El día que se lo llevaron
José Vergara tenía 22 años y padecía esquizofrenia. En medio de una crisis, su familia llamó a Carabineros para pedir ayuda. Cuatro funcionarios de la Tercera Comisaría de Alto Hospicio —Carlos Valencia Castro, Ángelo Muñoz Roque, Abraham Caro Pérez y Manuel Carvajal Fabres— llegaron al domicilio, lo detuvieron y se lo llevaron en un vehículo institucional. Desde ese momento, nunca más se supo de él.

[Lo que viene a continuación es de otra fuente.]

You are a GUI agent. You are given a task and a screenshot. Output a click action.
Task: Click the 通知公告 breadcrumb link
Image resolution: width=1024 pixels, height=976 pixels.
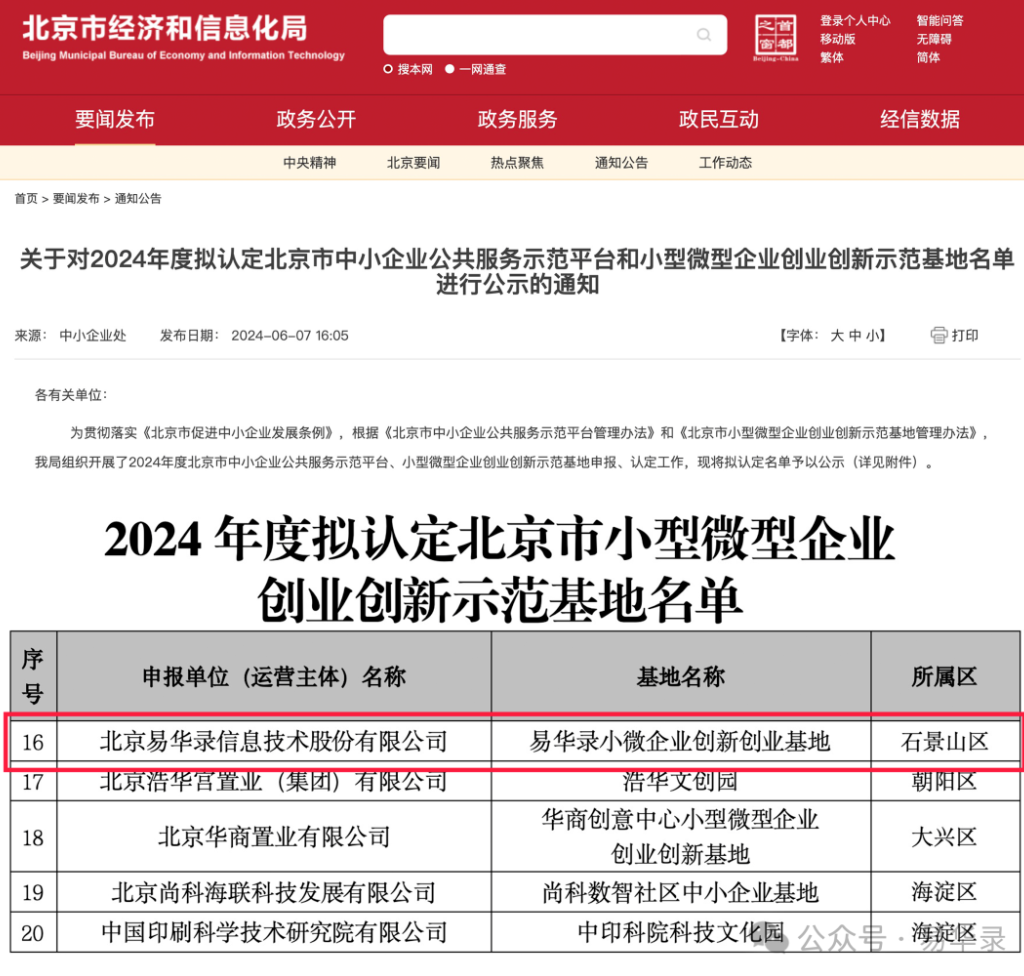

Inicialmente, los policías negaron haberlo detenido. Incluso falsearon las comunicaciones radiales con la central. Pero tras la presión de la familia y la investigación judicial, confesaron haber abandonado a José en un sitio eriazo del desierto, camino a Caleta Buena. Esta práctica, conocida como “machetazo” o “dos corto”, consistía en dejar a personas detenidas en zonas deshabitadas para evitar el papeleo de una detención formal.
El juicio y las condenas

En 2018, el Tribunal Oral en lo Penal de Iquique condenó a los cuatro carabineros por el delito de secuestro simple, desechando la figura de desaparición forzada. Las penas fueron menores, y ninguno de los condenados permanece en prisión. La familia apeló, y el caso llegó hasta la Corte Suprema, donde se revisaron los alegatos en busca de una condena más acorde a la gravedad del hecho.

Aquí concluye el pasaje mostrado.